Costello nickte und winkte Reed zu sich an den Treppenrand. Crowe und Leone begaben sich jeweils in das mittlere Zimmer auf jeder Seite und krochen an das Fenster heran. Sie warfen sich über den Flur hinweg einen Blick zu, nickten und erhoben sich.

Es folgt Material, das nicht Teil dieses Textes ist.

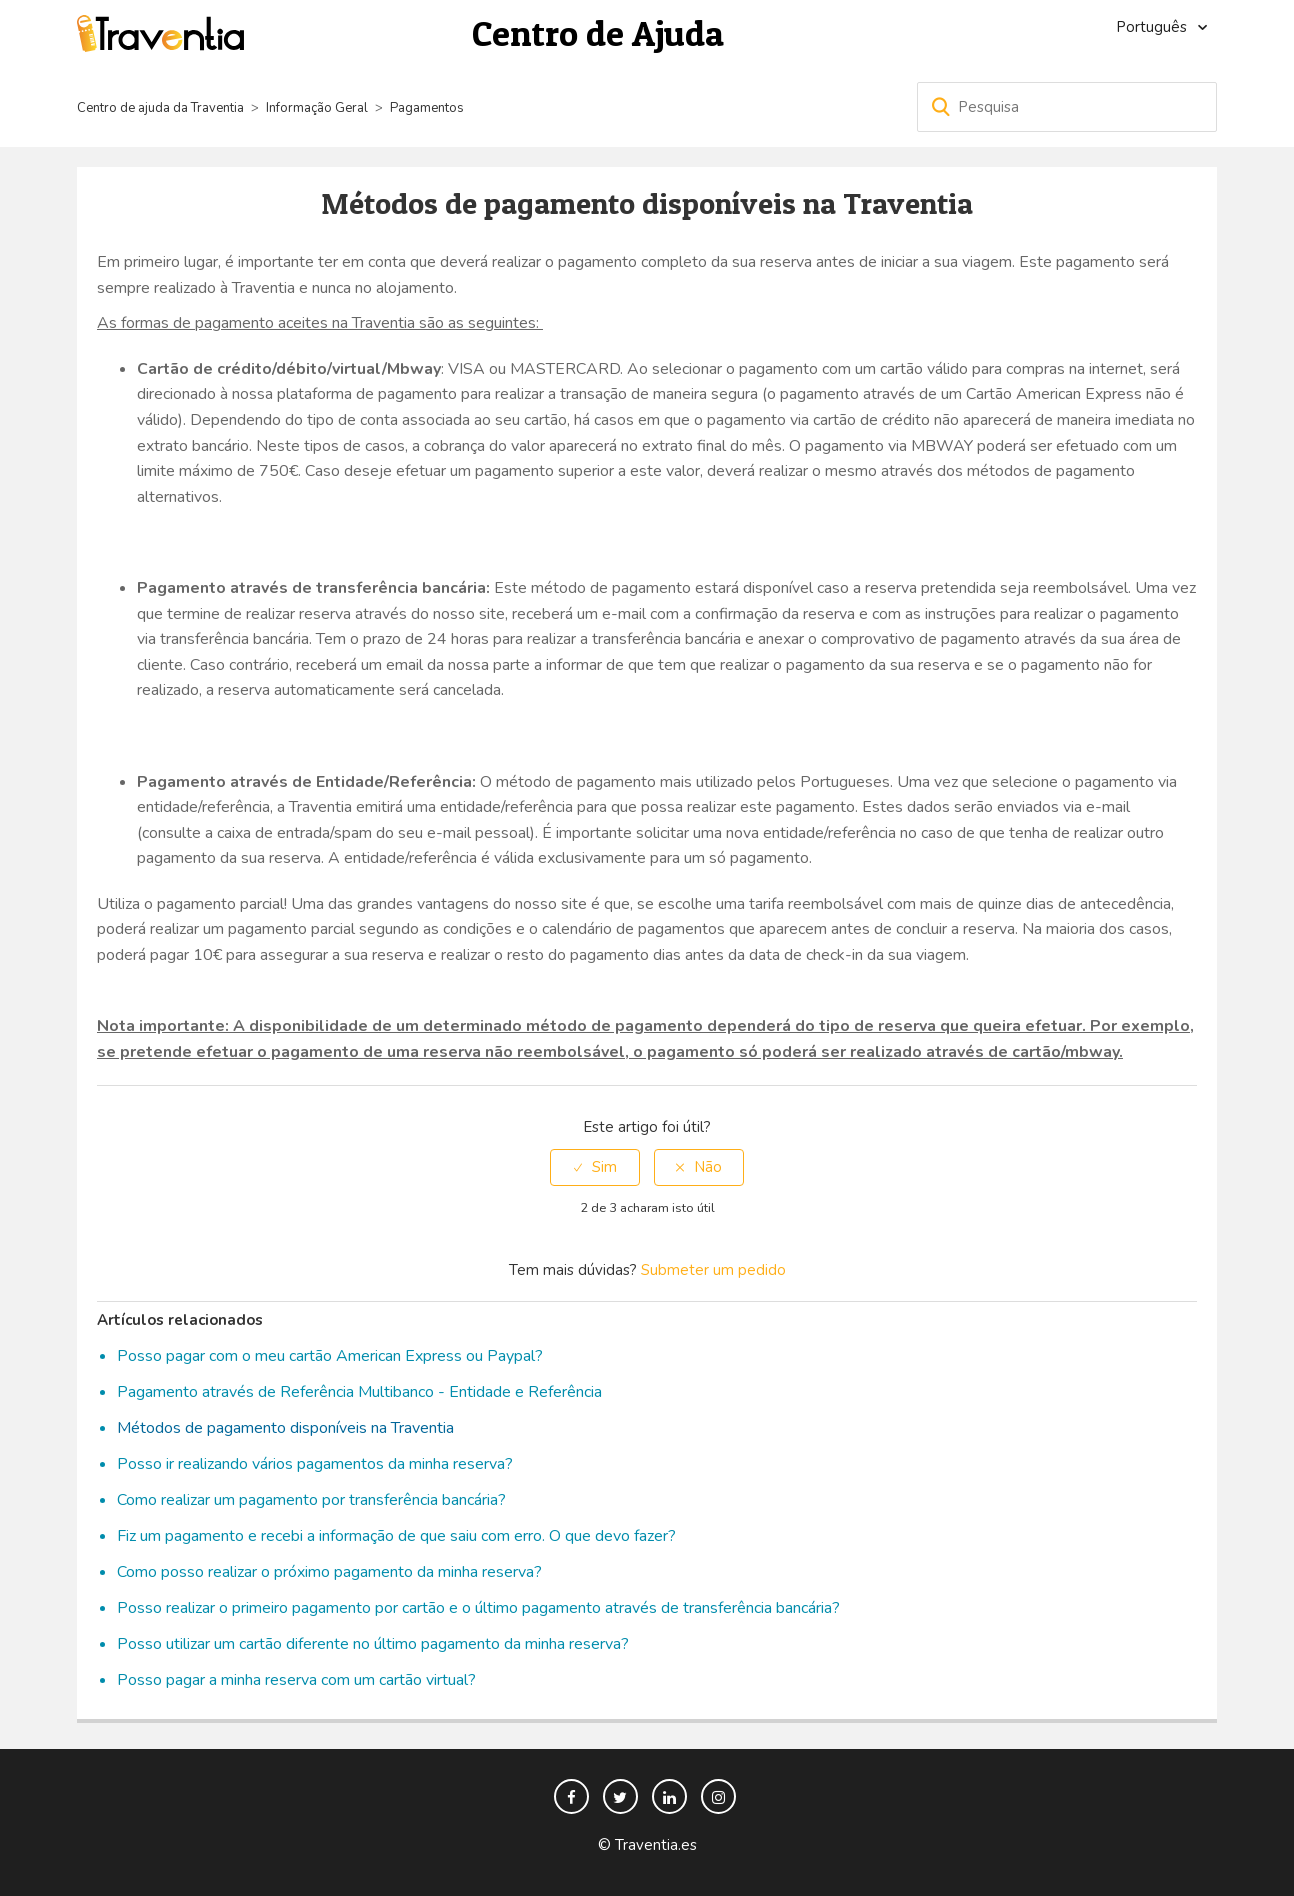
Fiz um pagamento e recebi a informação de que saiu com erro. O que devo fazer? (396, 1536)
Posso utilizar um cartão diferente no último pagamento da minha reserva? (373, 1644)
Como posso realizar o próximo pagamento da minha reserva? (329, 1572)
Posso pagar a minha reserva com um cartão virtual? (296, 1680)
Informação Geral (317, 108)
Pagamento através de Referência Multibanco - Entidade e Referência (359, 1392)
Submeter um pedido (713, 1270)
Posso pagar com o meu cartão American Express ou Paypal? (330, 1356)
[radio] (595, 1167)
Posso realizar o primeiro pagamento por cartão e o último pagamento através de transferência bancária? (478, 1608)
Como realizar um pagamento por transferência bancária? (311, 1500)
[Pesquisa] (1067, 107)
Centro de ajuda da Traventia (162, 108)
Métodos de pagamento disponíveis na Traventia (285, 1428)
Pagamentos (427, 108)
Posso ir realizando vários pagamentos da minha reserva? (315, 1464)
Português (1153, 27)
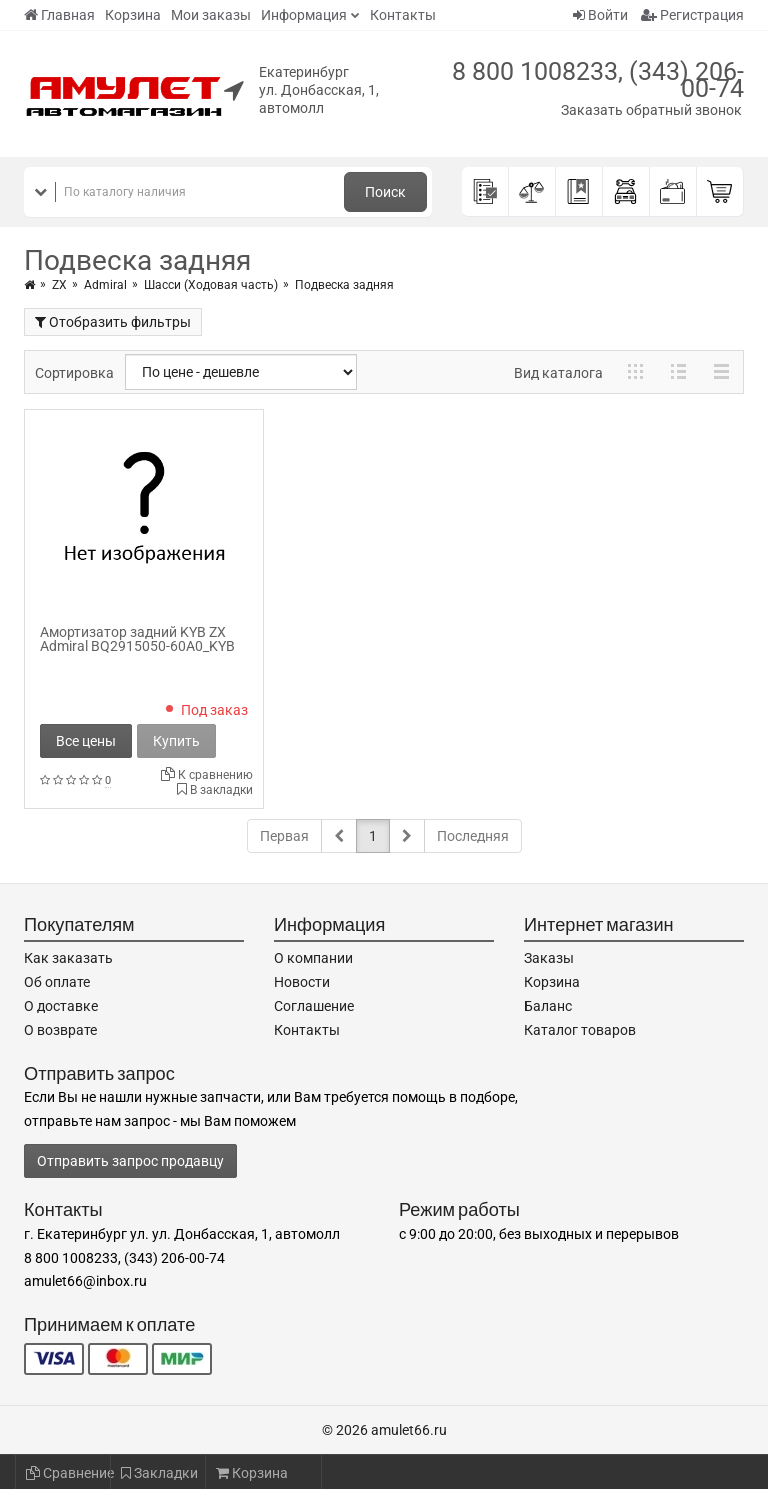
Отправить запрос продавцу (130, 1161)
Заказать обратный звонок (651, 110)
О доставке (61, 1006)
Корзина (133, 15)
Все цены (86, 741)
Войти (600, 15)
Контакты (403, 15)
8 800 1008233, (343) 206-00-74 (598, 80)
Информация (304, 15)
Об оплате (57, 982)
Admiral (105, 285)
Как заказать (68, 958)
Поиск (385, 192)
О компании (313, 958)
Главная (59, 15)
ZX (59, 285)
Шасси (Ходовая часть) (211, 285)
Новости (302, 982)
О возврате (60, 1030)
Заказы (549, 958)
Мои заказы (211, 15)
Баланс (548, 1006)
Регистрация (692, 15)
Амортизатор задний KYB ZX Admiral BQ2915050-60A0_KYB (137, 639)
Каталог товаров (580, 1030)
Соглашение (314, 1006)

Sie erschossen jeweils einen Wagrier und schwenkten dann zum nächsten. Crowe tötete einen weiteren Gegner, und Leone konnte zwei auf ihrer Seite verwunden, bevor der Kugelhagel sie beide von den Fenstern vertrieb. Sie warfen sich flach in Richtung Tür, während die Kugeln in Wände und Decke der Zimmer schlugen und Holzsplitter jeder Größe durch die Luft sausten.

Costello und Reed waren beim ersten Schuss aufgesprungen und die Treppe nach unten gerannt. Sie brüllten den drei Prototypen zu, sich ihnen anzuschließen, und liefen weiter zur Kellertreppe.

Der Keller der Hütte bestand nur aus einer breiten Treppe und zwei kleinen, fensterlosen Räumen. Früher waren sie wohl als Lagerräume oder Weinkeller genutzt worden, nun hatte sich Dr. Huan in einem von ihnen eingerichtet. Der andere Raum diente als versteckter Ausgang aus dem Gebäude.